I have to say, money burned a hole in my pocket and would still if I didn't keep a check on my spending. I have always found it so easy just to keep swiping my card and lose track.

I had to learn the hard way about budgeting. Getting out of debt was a really difficult part of my life, and I don't want to be like that again, so I have tried to pass the importance of this onto my girls.

My eldest daughter is a bit like I was regarding money. She spends it all and then struggles for the rest of the month. However, my youngest daughter is excellent at budgeting. She knows exactly how much she has got in her account and spends wisely. I have always tried to teach them the value of money, giving them pocket money for chores they have done and opening them savings accounts from an early age.

To keep on the straight and narrow, I have learnt a number of useful tips to pull my finances into order:

I made a spreadsheet on the computer and I put everything we have to pay for on it.

On payday I see how much everything will cost for the month and if we have a little spare, which is not very often, we treat ourselves to maybe a meal out or a night at the cinema.

I started writing everything I was spending down in a daily diary.

If I go on a night out, I leave my bank card at home and just take a certain amount of money and stick to it.

Planning meals for the week and taking a shopping list when I buy groceries has been very effective. It avoids waste and makes impulse buys less likely.

Having said all this, as it's nearly payday, I think I deserve a treat for having blogged every day of this challenge ... just a little one.


  1. My boyfriend is pretty good at budgeting, but I'm awful! I've been meaning to start the daily spends diary for about a year now, but just haven't gotten round to it yet! lol

    1. It's definitely worked for me, I was quite shocked about how the little spends built up :)

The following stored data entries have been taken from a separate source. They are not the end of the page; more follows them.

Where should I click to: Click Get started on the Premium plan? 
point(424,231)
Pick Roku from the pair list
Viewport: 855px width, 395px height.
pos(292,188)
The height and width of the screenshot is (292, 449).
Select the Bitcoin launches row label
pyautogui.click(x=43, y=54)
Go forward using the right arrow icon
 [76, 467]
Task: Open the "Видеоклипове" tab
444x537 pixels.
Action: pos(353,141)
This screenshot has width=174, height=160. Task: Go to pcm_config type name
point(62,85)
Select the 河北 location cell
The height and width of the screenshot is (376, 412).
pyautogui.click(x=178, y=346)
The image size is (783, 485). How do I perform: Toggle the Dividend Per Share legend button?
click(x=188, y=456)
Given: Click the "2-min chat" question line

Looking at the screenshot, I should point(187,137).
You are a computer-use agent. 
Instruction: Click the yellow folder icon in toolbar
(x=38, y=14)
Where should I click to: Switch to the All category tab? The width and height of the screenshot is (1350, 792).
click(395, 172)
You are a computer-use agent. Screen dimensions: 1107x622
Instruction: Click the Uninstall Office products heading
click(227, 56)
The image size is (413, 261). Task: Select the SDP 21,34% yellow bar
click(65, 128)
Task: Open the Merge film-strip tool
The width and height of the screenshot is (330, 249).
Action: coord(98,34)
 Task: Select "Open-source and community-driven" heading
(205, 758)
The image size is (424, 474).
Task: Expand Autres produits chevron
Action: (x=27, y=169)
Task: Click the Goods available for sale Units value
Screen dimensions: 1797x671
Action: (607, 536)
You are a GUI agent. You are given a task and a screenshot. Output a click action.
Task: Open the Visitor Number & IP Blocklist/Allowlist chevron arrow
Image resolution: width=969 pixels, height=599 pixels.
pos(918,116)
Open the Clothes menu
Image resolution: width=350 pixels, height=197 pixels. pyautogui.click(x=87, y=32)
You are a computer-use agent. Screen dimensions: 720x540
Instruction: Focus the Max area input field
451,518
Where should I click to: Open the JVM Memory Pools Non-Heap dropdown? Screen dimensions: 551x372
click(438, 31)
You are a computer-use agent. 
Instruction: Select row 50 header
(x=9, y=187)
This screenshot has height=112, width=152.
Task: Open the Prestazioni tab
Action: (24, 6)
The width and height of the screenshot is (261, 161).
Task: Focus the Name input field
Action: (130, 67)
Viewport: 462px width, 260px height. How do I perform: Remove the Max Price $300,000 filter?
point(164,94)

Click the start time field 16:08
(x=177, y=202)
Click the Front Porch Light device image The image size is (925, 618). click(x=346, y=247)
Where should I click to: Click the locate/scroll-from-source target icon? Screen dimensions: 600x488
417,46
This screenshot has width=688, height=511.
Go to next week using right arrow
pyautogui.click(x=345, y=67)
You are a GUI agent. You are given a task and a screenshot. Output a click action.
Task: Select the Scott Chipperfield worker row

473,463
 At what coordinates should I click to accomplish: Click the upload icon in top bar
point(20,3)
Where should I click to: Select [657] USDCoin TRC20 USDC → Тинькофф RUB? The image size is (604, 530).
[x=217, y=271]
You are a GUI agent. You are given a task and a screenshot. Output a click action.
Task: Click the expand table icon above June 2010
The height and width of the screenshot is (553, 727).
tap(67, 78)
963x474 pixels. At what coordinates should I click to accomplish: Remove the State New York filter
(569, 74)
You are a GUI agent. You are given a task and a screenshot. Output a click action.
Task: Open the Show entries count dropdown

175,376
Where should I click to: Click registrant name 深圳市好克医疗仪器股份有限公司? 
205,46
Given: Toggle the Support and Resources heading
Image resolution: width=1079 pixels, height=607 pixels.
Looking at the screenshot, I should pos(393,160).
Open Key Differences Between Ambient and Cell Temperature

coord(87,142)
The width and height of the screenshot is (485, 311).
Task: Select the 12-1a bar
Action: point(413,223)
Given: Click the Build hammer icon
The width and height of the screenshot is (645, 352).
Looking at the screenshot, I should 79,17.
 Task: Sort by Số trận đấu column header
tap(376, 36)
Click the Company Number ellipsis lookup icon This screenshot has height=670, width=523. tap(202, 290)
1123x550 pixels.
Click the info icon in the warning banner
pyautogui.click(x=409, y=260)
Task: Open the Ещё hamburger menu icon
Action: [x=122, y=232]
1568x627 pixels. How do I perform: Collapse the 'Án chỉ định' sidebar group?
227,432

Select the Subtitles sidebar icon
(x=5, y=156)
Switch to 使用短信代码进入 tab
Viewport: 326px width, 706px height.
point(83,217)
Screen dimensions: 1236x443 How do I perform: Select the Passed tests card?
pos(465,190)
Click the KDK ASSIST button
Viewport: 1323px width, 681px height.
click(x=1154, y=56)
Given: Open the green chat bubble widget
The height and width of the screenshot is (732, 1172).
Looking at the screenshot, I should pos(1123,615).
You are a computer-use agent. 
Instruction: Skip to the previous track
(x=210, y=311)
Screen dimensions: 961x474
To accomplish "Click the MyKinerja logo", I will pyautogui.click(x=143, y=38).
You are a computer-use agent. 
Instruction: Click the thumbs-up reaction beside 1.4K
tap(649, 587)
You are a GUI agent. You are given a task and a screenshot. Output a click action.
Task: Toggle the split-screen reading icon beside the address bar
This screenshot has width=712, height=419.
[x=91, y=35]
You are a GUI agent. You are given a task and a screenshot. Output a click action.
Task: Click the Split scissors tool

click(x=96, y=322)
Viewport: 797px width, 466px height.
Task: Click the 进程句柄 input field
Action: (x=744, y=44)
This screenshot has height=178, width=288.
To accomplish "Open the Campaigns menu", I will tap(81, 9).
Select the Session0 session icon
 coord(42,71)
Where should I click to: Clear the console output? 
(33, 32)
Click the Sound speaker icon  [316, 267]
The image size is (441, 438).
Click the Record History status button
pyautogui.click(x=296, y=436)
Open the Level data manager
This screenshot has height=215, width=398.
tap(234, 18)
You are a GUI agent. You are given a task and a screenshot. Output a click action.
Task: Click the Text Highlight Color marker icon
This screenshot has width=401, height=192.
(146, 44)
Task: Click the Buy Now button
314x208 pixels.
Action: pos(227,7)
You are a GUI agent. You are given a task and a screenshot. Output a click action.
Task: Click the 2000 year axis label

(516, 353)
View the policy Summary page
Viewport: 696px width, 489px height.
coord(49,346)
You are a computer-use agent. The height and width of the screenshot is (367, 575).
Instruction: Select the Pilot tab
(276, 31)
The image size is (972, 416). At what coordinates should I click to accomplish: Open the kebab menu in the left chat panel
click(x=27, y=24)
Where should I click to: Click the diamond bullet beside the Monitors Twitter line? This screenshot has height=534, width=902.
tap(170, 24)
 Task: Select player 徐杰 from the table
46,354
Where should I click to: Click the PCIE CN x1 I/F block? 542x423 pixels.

  2. I feel you on this one! I have been working on the budgeting as well and it is KILLING ME...I keep seeing things I want, but I have to keep walking away. Great tips on the spread sheet and daily spending diary I have recently started doing both and they are helping SO MUCH.

    1. It's so hard to walk away, I used to impulse buy but I have started to think before I buy. If I still 'need' it a week later, then I reconsider :)

  3. Well said Rachel! I wrote on the same thing lol

    1. Great minds think alike lol :)

  4. I hear ya! Budgeting will be the end of me! I struggled with this as well, and it took a harsh reality to learn the importance of budgeting, and oh how important (and boring) it is! Thanks for the tips. I love the idea of a spending diary!

    1. You are right about it being boring! The diary has really worked for me, I was surprised how much I was spending :)

  5. I could most definitely improve in this department. but it would've been nice to get some advice & education in personal finances while in school. it should be a week-long course, like sex ed. right? xo - chels @

    1. I've learned more about maths since I left school, how bad is that! :)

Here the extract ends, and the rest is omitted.